B-cell lymphoma makes up approximately 90% of all non-Hodgkin’s lymphoma. There are several sub-types of B-cell lymphoma:

  • Diffuse large B-cell lymphoma – This is one of the more common forms of Non-Hodgkin’s lymphoma, accounting for approximately 30% of all cases. This is considered an aggressive form of the disease.
  • Follicular lymphoma – This is the second most diagnosed form of non-Hodgkin’s lymphoma. This makes up about 20% of all non-Hodgkin’s lymphoma. This is typically an indolent form of non-Hodgkin’s lymphoma.
  • Mantle cell lymphoma – This non-Hodgkin’s lymphoma effects approximately 5-7% of cases of the disease. This cancer typically effects males over the age of 60.

NK-cell lymphoma

NK-cells are called Natural Kill cells.
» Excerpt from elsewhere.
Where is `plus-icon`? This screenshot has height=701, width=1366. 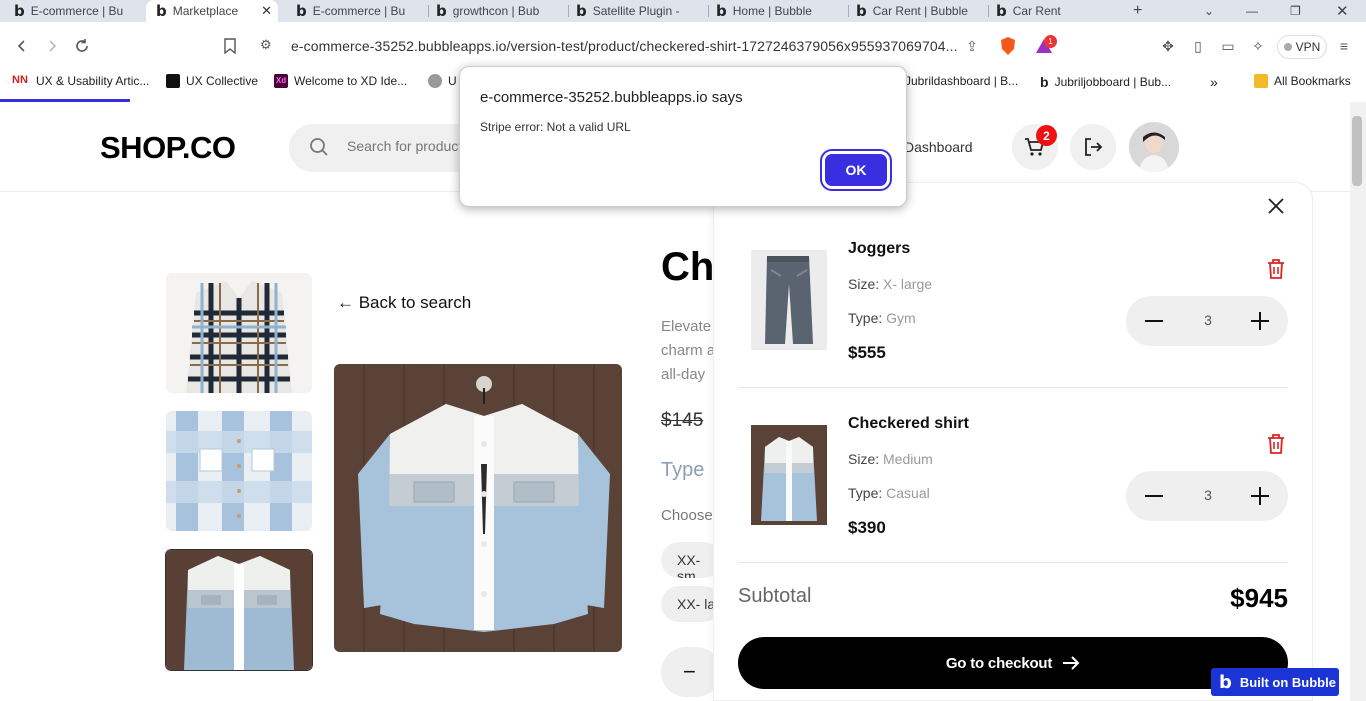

NK-cells are part our innate immune system and are closely related to T-cells, except T-cells have a more powerful “memory” to antigens and are more effective in developing immunity against previous viral and bacterial invaders.

NK-cells typically are not generated in nodal regions of the lymphatic system. Instead they are developed in the bone marrow and liver.
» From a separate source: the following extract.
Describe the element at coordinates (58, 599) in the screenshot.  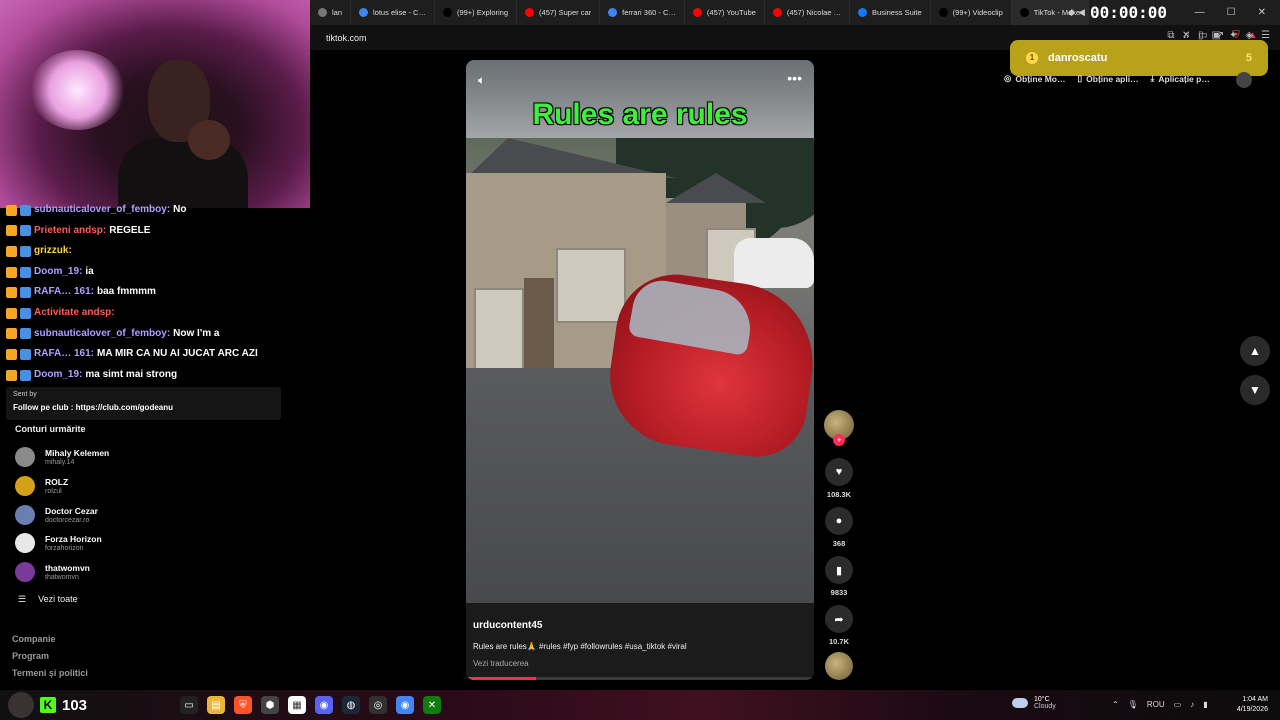
I see `see-all-label: Vezi toate` at that location.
NK-cell lymphoma is classified as extranodal, because the cells are developing outside the lymphatic nodal system.

T-cell lymphoma

T-cell non-Hodgkin’s lymphoma is a form of cancer that develop inside the T-cells of the immune system. This cancer is closely linked to human T-cell lymphotropic virus 1 (HTLV-1). T-cell lymphoma is rare in western countries that we infection with the HTLV-1 virus is less frequent. Instead it is more common in areas where the virus is more common such as, South East Asia, Eastern and Central Asia, Central America and Caribbean and Western Africa.

About HTLV-1 virus – The HTLV-1 virus is a retorvirus. This puts it in the same family as the HIV virus. The HTLV-1 virus is different from the HIV virus in that it is in the oncovirus subfamily of the retroviruses. Ironically enough, when the HIV virus was first discovered, it was named HTLV-3, before it was properly re-classified as HIV after further study was completed on the virus.

The HTLV-1 virus, has a very strong correlation with certain forms of non-Hodgkin’s lymphoma.

Non-Hodgkin’s lymphoma risk factors

In many cases, people that have zero exposure to risk factors develop the disease and many people who had risk factor exposure do no develop. Below are factors that could increase risk.

Non-Hodgkin’s lymphoma symptoms

Having the symptoms below does not definitively mean that one has Non-Hodgkin’s lymphoma. Only a doctor can properly diagnose non-Hodgkin’s lymphoma.

  • Chills
  • Swollen lymph nodes
  • Fatigue
  • Swollen Abdomen
  • Chest pain
  • Pressure in chest with deep breaths
  • Shortness of breath
  • Frequent infections
  • Night sweats
  • Fever
  • Weight loss

Non-Hodgkin’s lymphoma conclusion

Because there are so many types of this cancer, it can be very confusing, even for doctors to properly classify and diagnose this disease to its proper sub-type.

The World Health Organization (WHO) groups non-Hodgkin’s lymphoma based on the following criteria:

  • How the cancer cells look under a microscope
  • The chromosomes of the cancer cells
  • The type of lymphocyte the cancer starts in
  • The presence various proteins on the cancer cells

According to the National Cancer Institute, when averaged out over all stages and subsets, non-Hodgkin’s lymphoma has a 5 year survival rate of 72%. Stage I 5-year survival rate is 82%, Stage II 5-year survival rate is 75%, stage III 5-year survival rate is 69% and the stage IV 5-year survival rate is approximately 62%.

5-year survival rate across all stages and subsets has a 72% survival rate in non-Hodgkin’s lymphoma. Image courtesy of National Cancer Institute

5-year survival rate for non Hodgkin’s lymphoma

5 year survival rates according to stages of the cancer. Image courtesy of National Cancer Institute.

This year in the United States alone, it is estimated that 74,200 patients will be diagnosed with non-Hodgkin’s lymphoma. Over half of all patients are aged 65 or older at the time of diagnosis.

This cancer has a very high success rate when caught early and early detection is key in beating the diagnosis. If you have any symptoms above it is a good idea to talk to your doctor or health care provider immediately.